食べ残しを巡って

「ただいまー」


「......」


歩歌の塾が終わり、二人して家に帰ってきた。

俺はしっかり凛華と風珠葉に聞こえるような音量で"ただいまー"と言ったが、歩歌は無言だ。

これも中学生ゆえの反抗期というやつか。


夕食を食べるためにリビングに入る。


「おーい凛華、もうできて...」


「......」


リビングの中には、仁王立ちをして明らかに尋常じゃないオーラを纏っている凛華がいた。

そのすぐ隣ではやれやれとため息をつきたそうな風珠葉がいる。


「え...と、凛華さん?何かありましたか...?」


媚びるように手を合わせながら確認する。


「おい、清人」


あ、やっぱり歩歌にじゃなくて俺に何か怒っているのね。


「夕食を食べたら少し残ってろ。話がある」


そう怒気を隠そうとせず俺に残れと命令する凛華。

...どうやら死亡確定演出が来たようです。


そこからはただただ黙食が続いた。

黙食はいつものことだが、本当に今日はもの音一つ聴こえてこない。


みそ汁をすする音も、凛華が行儀が悪いぞとかいって説教する声も。


「...ごちそうさま」


結局今日は食べ終わるまでに四十分ほどかかってしまった。


我が家のルールにより、皆が食べ終わってから茶碗を片付けなければならないため、必然的に全員が四十分近くその場を離れてはならなかった。
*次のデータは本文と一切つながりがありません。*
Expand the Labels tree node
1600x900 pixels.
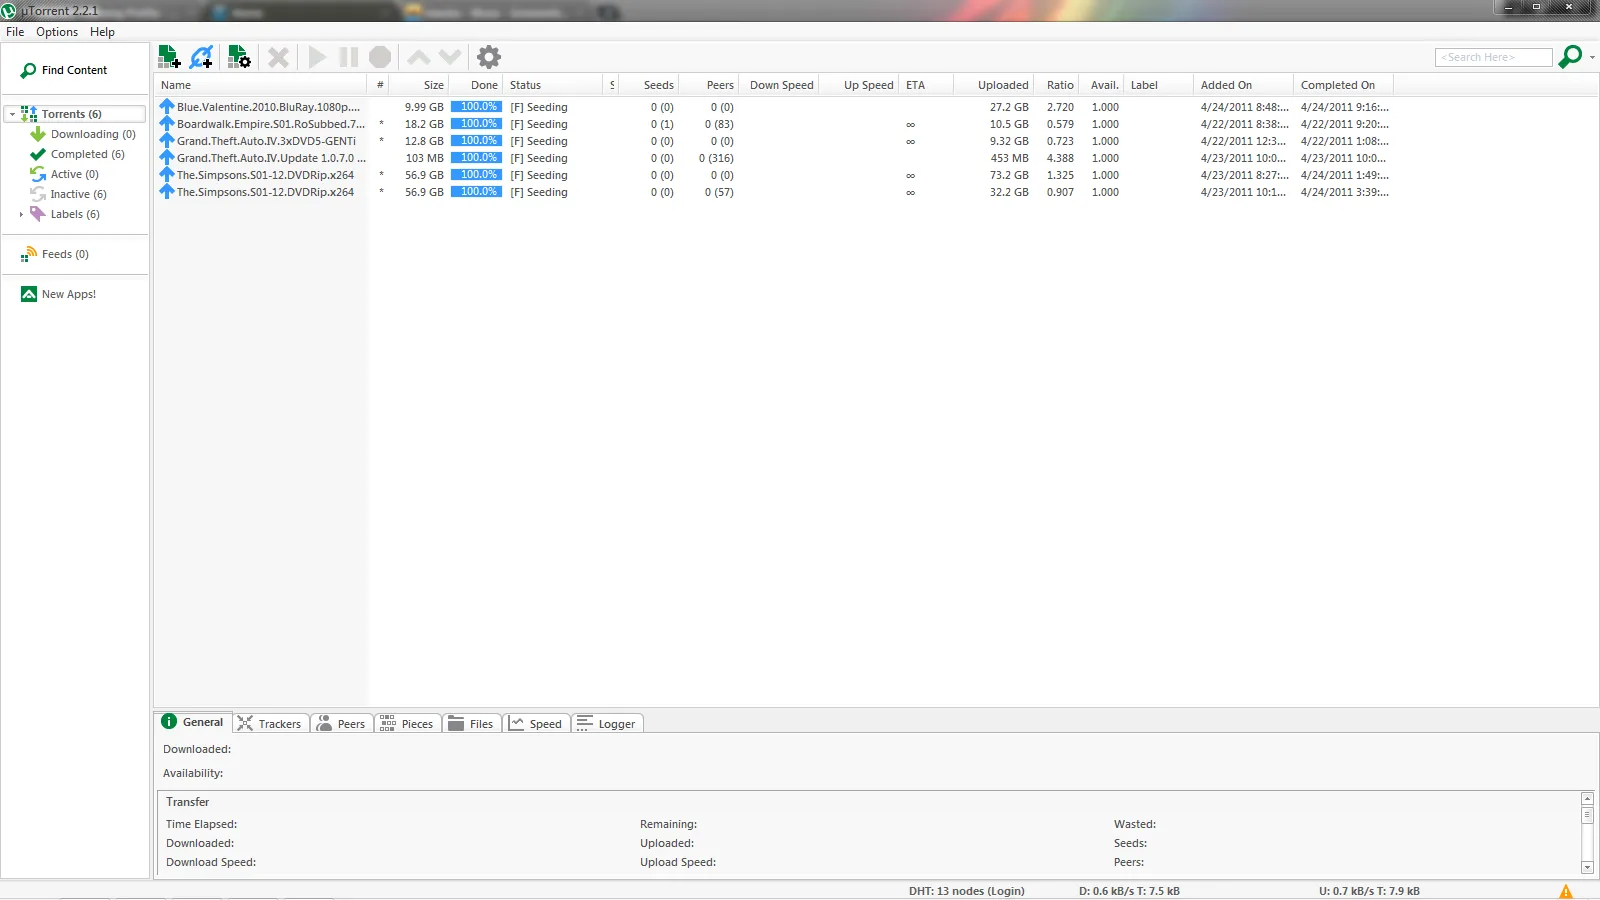[21, 214]
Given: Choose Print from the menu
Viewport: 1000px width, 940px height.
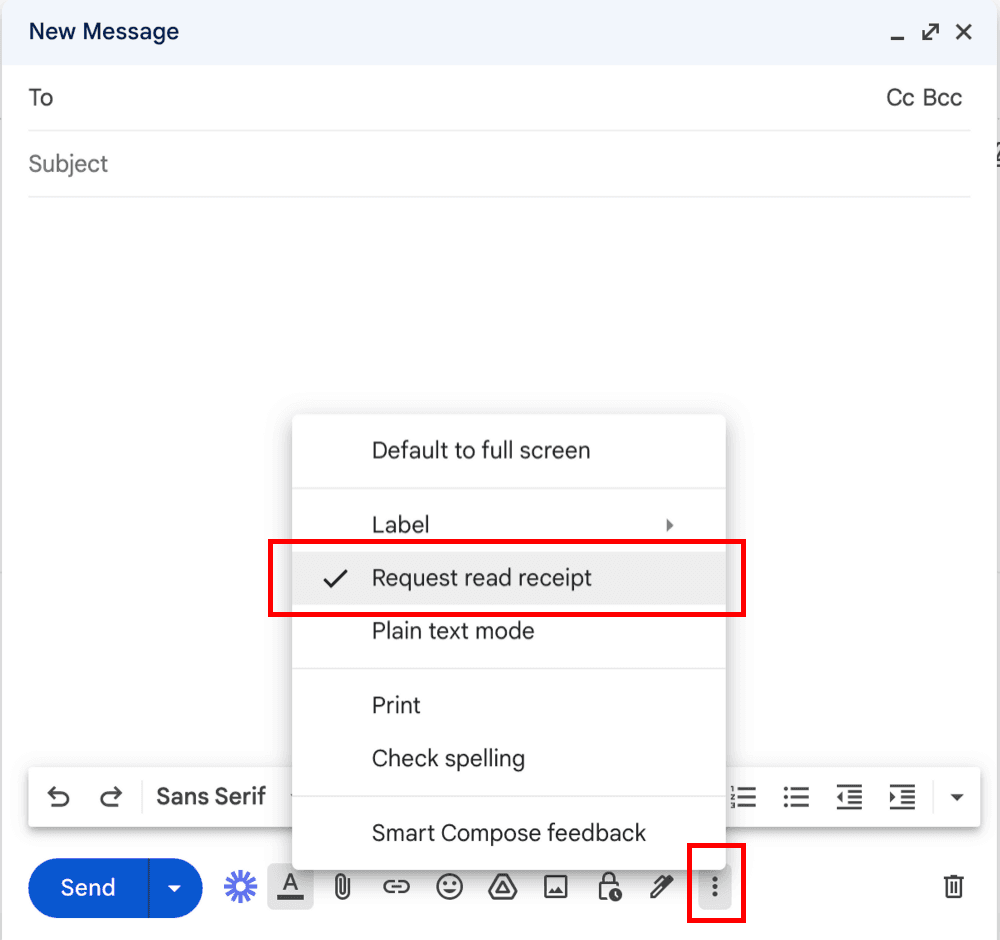Looking at the screenshot, I should tap(396, 705).
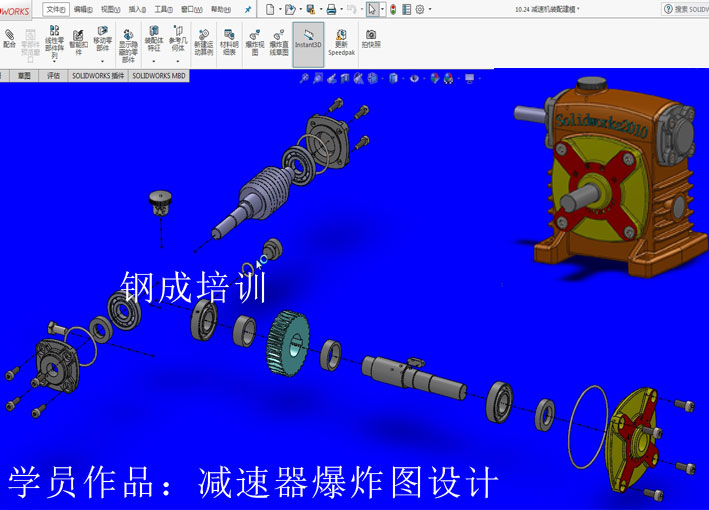Select the 智能扣件 Smart Fasteners tool
The image size is (709, 510).
pyautogui.click(x=77, y=40)
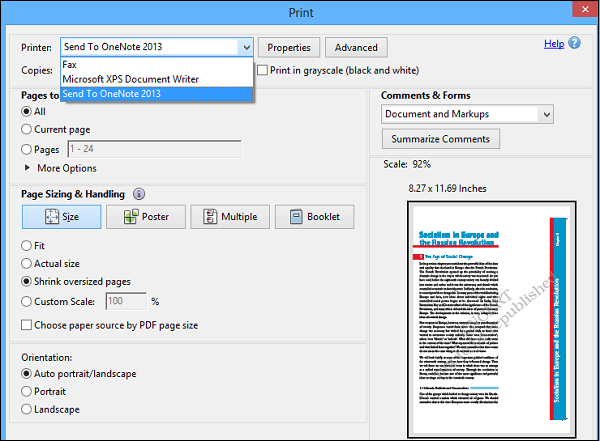This screenshot has width=600, height=441.
Task: Enable Print in grayscale checkbox
Action: [x=262, y=70]
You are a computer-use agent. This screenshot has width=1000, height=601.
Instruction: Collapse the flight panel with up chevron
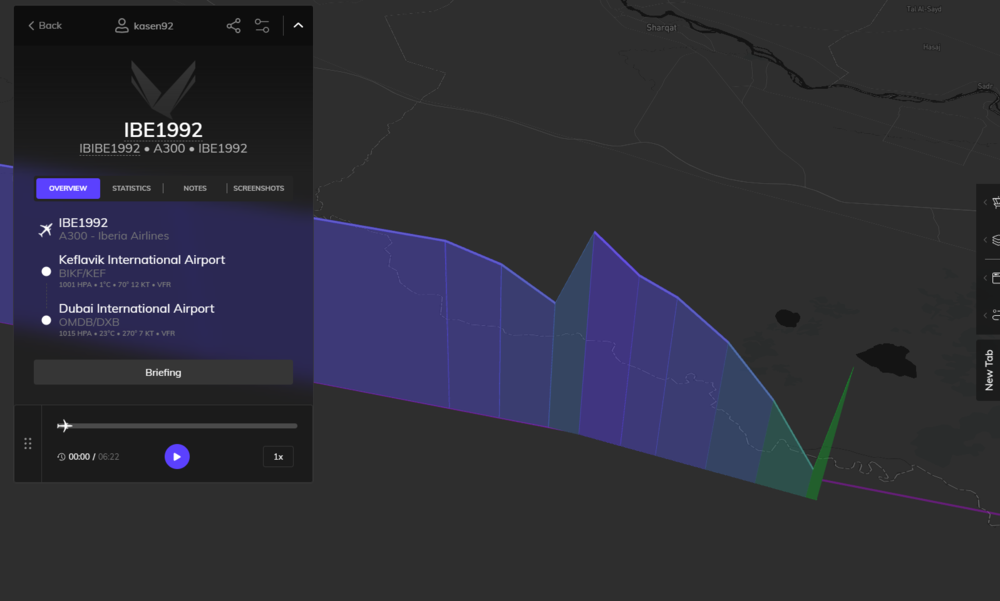tap(298, 26)
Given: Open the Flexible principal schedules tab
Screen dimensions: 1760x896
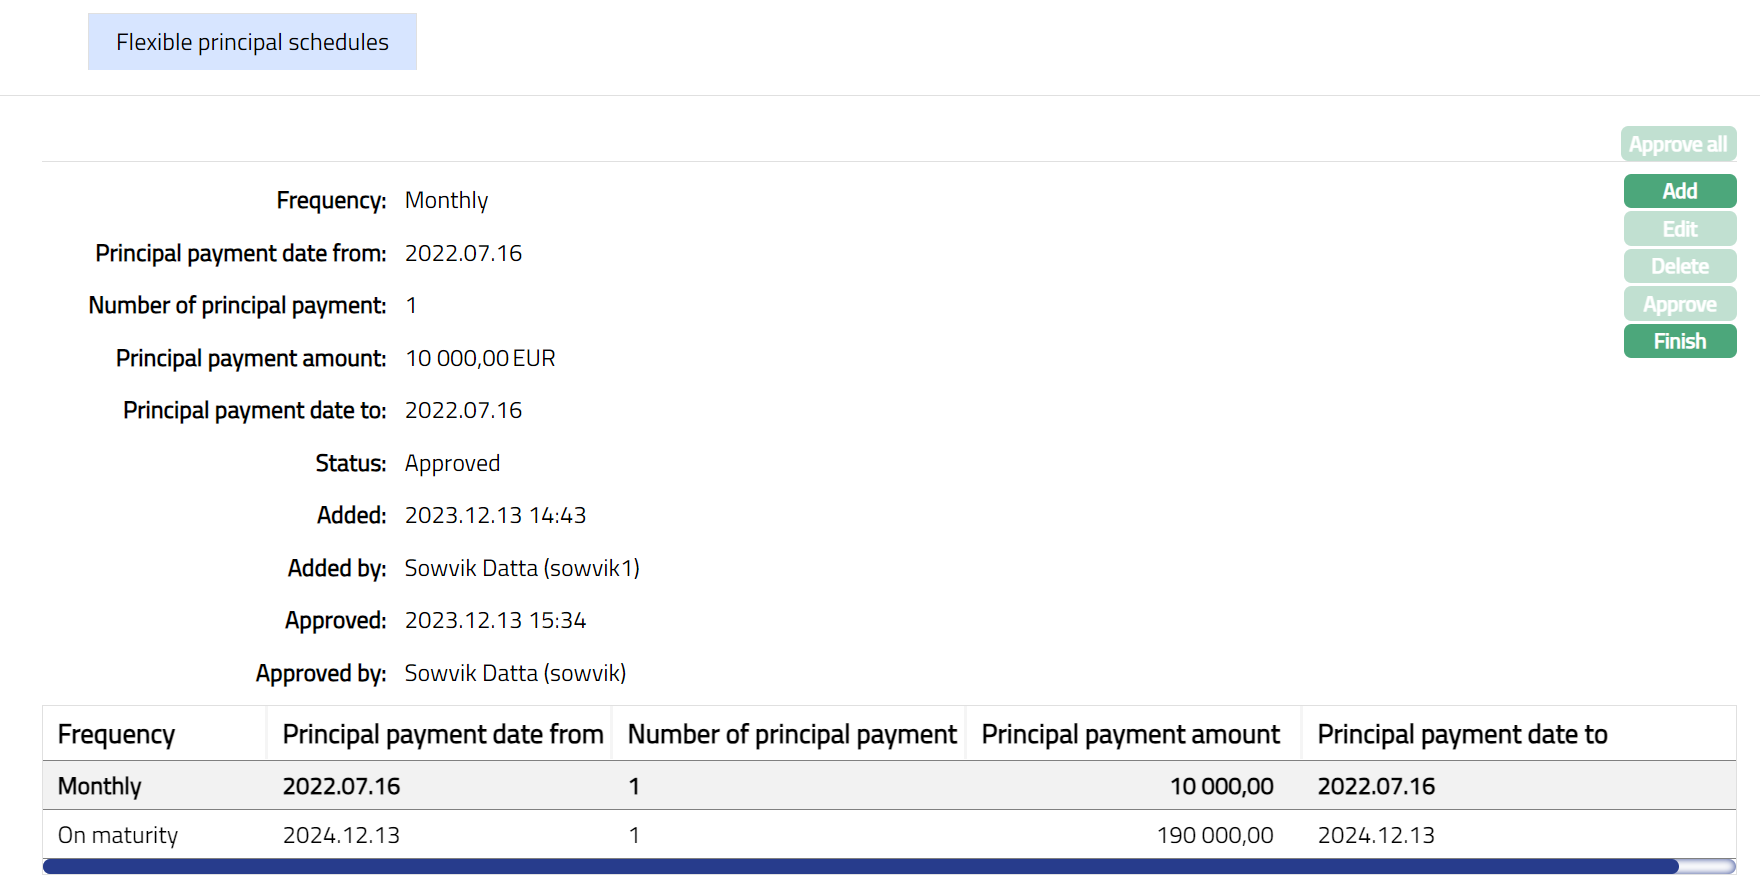Looking at the screenshot, I should point(252,42).
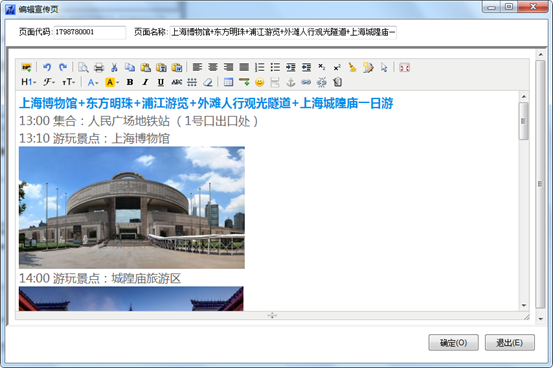This screenshot has height=369, width=555.
Task: Open the text color picker
Action: (x=93, y=82)
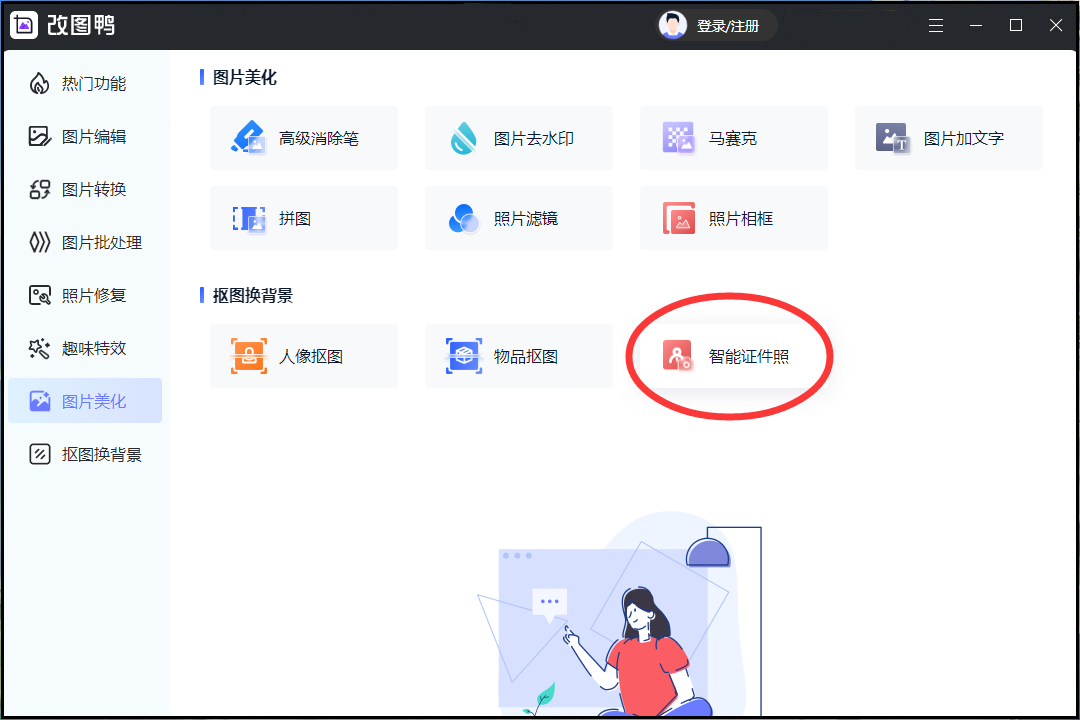Select the 图片去水印 watermark removal tool
Viewport: 1080px width, 720px height.
pos(518,138)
だが、今日は食べるのが遅い俺に歩歌も風珠葉も悪態をつかない。

それもそのはず。

俺の正面にずっと周囲を燃やし尽くすような怒気を放っている凛華がいるため誰も口を開けない。


俺が食べ終わると、歩歌と風珠葉は逃げるように食器を片付け、二階に上がっていった。


けっ!薄情な妹たちだ。

ちょっとは自分たちの兄をかばおうとは思わんのかね。


「清人、台所にこい」


...まぁ今の凛華と対峙するというのも無理な話ではあるが。


「さて、これはどういうことか説明してもらおうか」


台所には今日残した凛華の作った弁当がそのままの形で置かれていた。


あ...これは詰んだな。


「...説明しろと言ったのが聞こえなかったのか...?」


「え、えーっと、これはですね...ちょっと今日は腹が全て満杯だったというか」


「......」


凛華は腕を組み、心臓をめった刺しにできるほどの鋭さをもった瞳で俺を睨みながら黙って説明を聞いている。

聞いてくれてはいるが、一ミリも納得していない気がする。


「だからあの決して凛華の作った弁当が口に合わなかったというわけではなくて、本当に今日は昼休み前に購買で買ったお菓子を食べ過ぎて」


「そうか。お菓子か」


やっと口を開いてくれたが、相変わらずその声が俺に対する怒りを抑えられていないのを証明している。


「お前の中では私が朝練の前に全身全霊をかけて作ったお弁当はお菓子未満ということだな」


そんな全身全霊なんて言われると今度から食べるのに躊躇してしまうだろ。


「ってのは冗談で今日はずっとお腹の調子が悪くてトイレに籠ってたんで気づいたら昼休みが終わっていて」


「その割には夕食中一回もトイレには行ってなかったな」


「学校から帰ってきたら急に調子がよくなってきて。いやーやっぱり我が妹たちが家にいることで俺の気持ちが安らいで腹の調子もよくなったってことかな」


「......」


あれ、全然表情が変わってない。

こう言えば少しは表情が緩むと思ったのに...


「まぁいい。今日のところは見逃してやろう」


見逃してやろうという表現がおかしいと思うのですが。


「もしお前が本当にお菓子を食べて満腹になったり、他の奴が作った弁当を食べたからという理由だったら、どうにかしてやりそうだったが」


ギク!?

え?これまさかバレてないよね?

それに最後のどうにかしてやりそうだったって何!?


「話は以上だ。特にもう用事がなく、食器を洗う手伝いをする気がないのなら部屋に戻れ」


これ、もはや食器洗いを手伝えと強要してないか?

まぁさすがに今日はどう見ても俺に非があるため文句を言わずに手伝うことにした。


洗っている途中に、あの凛華が一瞬悲しそうな顔をしたのを見て、やはり凛華に今度から弁当いらないと伝えるのはやめにした。